A task can be either enabled, disabled, or muted. Disabling a task prevents it from running on nodes, whereas muting a task will still cause nodes to perform it, but alerting will be silenced. Muting can be used for when you still need to monitor a situation, but you don’t need to be reminded whenever the test results changes.

Task sensitivity

A task can also have a specific sensitivity set. Sensitivity denotes how failures are treated, and when to alert about state changes:

  • low: Alerting only happens if all currently active nodes agree that the test has failed, e.g. the service is down completely.
  • default: Alerting happens if a majority of nodes agree that the test has failed. This is the default behavior and balances out the need for speedy alerting versus the need for fewer false positives.
  • high: Alerting happens if more than one node sees failures. While more sensitive than the default, it still removes a fair bit of false positives by requiring confirmation of a reported failure by at least one other node.
  • twitchy: Alerting happens if any node registers a failure. This may be useful for services that have guaranteed service level agreements, but can lead to a lot of false positives.

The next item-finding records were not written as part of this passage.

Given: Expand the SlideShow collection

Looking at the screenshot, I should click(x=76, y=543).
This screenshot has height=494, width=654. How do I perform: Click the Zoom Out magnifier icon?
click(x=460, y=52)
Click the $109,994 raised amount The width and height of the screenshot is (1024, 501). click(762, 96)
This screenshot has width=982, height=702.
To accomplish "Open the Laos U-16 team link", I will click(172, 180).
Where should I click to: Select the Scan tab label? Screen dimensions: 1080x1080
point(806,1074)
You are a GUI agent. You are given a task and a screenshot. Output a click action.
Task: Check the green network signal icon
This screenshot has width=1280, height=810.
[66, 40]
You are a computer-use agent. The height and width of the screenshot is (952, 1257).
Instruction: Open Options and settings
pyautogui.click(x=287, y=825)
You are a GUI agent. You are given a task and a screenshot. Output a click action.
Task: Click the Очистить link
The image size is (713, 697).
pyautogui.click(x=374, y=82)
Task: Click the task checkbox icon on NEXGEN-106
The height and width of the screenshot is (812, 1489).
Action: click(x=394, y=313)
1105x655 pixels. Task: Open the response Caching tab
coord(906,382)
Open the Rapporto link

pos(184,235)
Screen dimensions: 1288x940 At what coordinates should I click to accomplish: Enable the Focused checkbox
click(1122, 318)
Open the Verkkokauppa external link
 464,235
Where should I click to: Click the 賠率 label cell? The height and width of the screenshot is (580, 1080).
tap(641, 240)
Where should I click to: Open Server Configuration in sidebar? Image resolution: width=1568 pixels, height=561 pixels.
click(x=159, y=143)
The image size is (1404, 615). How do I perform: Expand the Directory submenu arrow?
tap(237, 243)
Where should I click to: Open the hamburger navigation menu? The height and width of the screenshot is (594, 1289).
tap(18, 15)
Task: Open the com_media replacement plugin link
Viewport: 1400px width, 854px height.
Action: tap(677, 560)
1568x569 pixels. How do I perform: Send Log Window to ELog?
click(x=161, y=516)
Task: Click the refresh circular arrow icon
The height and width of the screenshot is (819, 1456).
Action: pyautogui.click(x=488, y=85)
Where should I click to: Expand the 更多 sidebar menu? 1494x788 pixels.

It should be noted that if you run a setup of Warble with only one, or very few nodes attached, the sensitivity levels may differ very little in terms of when alerting happens, as the definition of quorum changes based on how many active nodes you have at any given time.

Task Categories

Each task is assigned a task category, which helps you separate tasks into easily recognizable groups and access definitions.

Each task category has a distinct alerting and escalation path, meaning you can assign different teams to different categories, and have alerts go to that team, independent of other task categories. This can be useful for having front-end issues go to a specific team, while back-end issues go to another team.

Task Category Access

Users can be assigned the following access levels to categories, on a per-user basis:

  1. Read-only access: The user can read and analyze test results, but cannot edit or remove tasks, nor see the specific payload details (thus, if you add a test with credentials, users with read-only access cannot see the credentials)
  2. Read/write access: The user can read, modify, and remove existing tests. They can also add new tests to the category.
  3. Admin access: The user can, besides permissions listed above, also modify or remove the category altogether or change its alerting options. This access level should generally be reserved for power users only.

It should be noted that super users on the system (such as the account you create at setup) can freely access and modify any aspect of the tasks/categories.